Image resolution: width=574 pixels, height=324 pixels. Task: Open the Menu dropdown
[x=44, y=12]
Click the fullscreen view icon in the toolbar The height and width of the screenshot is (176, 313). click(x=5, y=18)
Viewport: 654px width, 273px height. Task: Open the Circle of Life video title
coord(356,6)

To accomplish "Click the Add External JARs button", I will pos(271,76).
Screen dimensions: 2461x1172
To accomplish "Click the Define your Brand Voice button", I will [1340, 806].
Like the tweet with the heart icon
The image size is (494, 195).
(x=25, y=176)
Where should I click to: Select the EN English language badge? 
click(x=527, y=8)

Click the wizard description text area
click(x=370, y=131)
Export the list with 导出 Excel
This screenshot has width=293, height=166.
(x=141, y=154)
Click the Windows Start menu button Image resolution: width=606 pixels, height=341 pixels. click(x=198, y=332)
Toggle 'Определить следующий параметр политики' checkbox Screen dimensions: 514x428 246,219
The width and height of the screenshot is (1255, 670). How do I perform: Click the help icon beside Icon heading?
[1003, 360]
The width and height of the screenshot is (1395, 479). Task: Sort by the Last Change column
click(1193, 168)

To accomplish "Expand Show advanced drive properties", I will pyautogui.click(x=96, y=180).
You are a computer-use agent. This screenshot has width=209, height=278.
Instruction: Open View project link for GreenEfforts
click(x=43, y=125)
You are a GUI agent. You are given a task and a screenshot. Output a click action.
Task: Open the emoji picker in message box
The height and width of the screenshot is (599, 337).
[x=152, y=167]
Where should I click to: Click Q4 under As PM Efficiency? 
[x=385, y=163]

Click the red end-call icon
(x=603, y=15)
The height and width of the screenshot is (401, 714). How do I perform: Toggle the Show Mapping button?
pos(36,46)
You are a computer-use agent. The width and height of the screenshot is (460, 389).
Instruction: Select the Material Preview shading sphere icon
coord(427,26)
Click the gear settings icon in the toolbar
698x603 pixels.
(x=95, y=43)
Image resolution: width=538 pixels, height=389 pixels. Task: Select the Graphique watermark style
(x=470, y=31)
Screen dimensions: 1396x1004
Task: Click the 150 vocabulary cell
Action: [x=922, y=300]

| WHAT YOU SHOULD DO |
Retype the whole listing, matching it exactly.

| ANSWER SPACE |
Image resolution: width=574 pixels, height=324 pixels. Task: Open the Menu dropdown
[x=44, y=12]
Click the fullscreen view icon in the toolbar The height and width of the screenshot is (176, 313). click(x=5, y=18)
Viewport: 654px width, 273px height. Task: Open the Circle of Life video title
coord(356,6)

To accomplish "Click the Add External JARs button", I will pos(271,76).
Screen dimensions: 2461x1172
To accomplish "Click the Define your Brand Voice button", I will [1340, 806].
Like the tweet with the heart icon
The image size is (494, 195).
(x=25, y=176)
Where should I click to: Select the EN English language badge? 
click(x=527, y=8)

Click the wizard description text area
click(x=370, y=131)
Export the list with 导出 Excel
This screenshot has width=293, height=166.
(x=141, y=154)
Click the Windows Start menu button Image resolution: width=606 pixels, height=341 pixels. click(x=198, y=332)
Toggle 'Определить следующий параметр политики' checkbox Screen dimensions: 514x428 246,219
The width and height of the screenshot is (1255, 670). How do I perform: Click the help icon beside Icon heading?
[1003, 360]
The width and height of the screenshot is (1395, 479). Task: Sort by the Last Change column
click(1193, 168)

To accomplish "Expand Show advanced drive properties", I will pyautogui.click(x=96, y=180).
You are a computer-use agent. This screenshot has width=209, height=278.
Instruction: Open View project link for GreenEfforts
click(x=43, y=125)
You are a GUI agent. You are given a task and a screenshot. Output a click action.
Task: Open the emoji picker in message box
The height and width of the screenshot is (599, 337).
[x=152, y=167]
Where should I click to: Click Q4 under As PM Efficiency? 
[x=385, y=163]

Click the red end-call icon
(x=603, y=15)
The height and width of the screenshot is (401, 714). How do I perform: Toggle the Show Mapping button?
pos(36,46)
You are a computer-use agent. The width and height of the screenshot is (460, 389).
Instruction: Select the Material Preview shading sphere icon
coord(427,26)
Click the gear settings icon in the toolbar
698x603 pixels.
(x=95, y=43)
Image resolution: width=538 pixels, height=389 pixels. Task: Select the Graphique watermark style
(x=470, y=31)
Screen dimensions: 1396x1004
Task: Click the 150 vocabulary cell
Action: [x=922, y=300]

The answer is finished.